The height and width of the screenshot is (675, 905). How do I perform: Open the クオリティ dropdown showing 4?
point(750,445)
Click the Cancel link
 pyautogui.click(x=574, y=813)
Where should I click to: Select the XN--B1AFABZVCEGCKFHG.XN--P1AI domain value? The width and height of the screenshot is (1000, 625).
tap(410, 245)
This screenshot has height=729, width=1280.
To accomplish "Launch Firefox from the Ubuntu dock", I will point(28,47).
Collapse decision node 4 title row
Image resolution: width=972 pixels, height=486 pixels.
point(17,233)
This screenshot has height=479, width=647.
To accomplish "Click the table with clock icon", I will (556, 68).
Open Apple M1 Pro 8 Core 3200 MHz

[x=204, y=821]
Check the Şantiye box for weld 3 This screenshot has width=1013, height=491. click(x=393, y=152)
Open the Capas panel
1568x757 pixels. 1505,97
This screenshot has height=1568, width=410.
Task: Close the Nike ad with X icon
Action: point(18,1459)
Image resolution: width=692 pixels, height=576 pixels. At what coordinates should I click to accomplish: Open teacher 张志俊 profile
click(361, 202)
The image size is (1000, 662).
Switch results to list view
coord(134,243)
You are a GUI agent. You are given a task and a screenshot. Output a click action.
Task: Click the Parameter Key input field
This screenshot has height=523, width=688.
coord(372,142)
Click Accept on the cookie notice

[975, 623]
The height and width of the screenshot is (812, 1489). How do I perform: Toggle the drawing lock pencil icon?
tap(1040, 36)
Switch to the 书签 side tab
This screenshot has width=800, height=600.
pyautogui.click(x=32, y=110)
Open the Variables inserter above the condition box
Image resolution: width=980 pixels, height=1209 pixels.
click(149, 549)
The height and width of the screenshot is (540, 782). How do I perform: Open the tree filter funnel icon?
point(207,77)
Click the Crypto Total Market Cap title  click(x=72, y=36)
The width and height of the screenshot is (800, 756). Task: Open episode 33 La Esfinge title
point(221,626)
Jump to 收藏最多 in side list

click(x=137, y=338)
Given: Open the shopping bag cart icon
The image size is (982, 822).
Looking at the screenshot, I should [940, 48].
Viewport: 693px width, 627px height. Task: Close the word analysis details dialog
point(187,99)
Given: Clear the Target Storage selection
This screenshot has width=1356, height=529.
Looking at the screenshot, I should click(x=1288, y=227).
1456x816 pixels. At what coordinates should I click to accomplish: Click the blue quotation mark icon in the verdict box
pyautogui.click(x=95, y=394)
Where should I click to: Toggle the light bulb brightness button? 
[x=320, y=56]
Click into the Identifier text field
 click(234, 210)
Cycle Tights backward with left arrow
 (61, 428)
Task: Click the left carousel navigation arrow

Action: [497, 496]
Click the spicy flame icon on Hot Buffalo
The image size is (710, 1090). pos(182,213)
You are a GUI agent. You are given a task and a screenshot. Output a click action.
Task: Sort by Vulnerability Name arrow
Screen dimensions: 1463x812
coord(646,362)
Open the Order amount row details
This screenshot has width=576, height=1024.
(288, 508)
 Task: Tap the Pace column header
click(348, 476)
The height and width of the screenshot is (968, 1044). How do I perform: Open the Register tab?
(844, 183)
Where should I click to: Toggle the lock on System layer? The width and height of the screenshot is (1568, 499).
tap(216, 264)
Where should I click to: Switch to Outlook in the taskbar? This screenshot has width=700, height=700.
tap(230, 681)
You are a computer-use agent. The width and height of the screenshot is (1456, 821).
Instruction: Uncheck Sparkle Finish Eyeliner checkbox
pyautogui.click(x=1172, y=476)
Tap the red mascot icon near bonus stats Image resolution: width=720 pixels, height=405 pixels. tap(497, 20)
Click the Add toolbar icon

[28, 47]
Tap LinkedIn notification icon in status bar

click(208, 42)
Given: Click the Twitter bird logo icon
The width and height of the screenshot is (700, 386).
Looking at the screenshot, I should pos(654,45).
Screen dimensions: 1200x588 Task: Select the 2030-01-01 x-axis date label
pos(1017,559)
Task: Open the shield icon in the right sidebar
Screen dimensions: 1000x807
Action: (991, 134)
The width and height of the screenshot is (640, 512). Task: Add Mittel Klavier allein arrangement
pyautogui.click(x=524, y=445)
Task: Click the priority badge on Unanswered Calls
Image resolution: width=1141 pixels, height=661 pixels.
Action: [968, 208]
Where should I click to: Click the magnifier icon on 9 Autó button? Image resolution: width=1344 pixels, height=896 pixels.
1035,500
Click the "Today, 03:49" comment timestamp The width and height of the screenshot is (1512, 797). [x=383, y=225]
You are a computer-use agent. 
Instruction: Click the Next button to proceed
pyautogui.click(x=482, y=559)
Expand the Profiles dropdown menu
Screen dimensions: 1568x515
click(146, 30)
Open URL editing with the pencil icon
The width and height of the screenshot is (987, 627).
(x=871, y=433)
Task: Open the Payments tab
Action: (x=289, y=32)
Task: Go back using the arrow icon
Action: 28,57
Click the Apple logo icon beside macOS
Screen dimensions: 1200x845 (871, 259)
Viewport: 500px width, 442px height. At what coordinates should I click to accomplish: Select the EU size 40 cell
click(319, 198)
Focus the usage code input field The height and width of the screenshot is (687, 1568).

☆ ☆ ☆ ☆ ☆ ☆ ☆

▶ [WORK INSTRUCTIONS] For the listing above, state how many lines contain the string "agent". Give the number and nothing else.

▶ [ANSWER SECTION] 4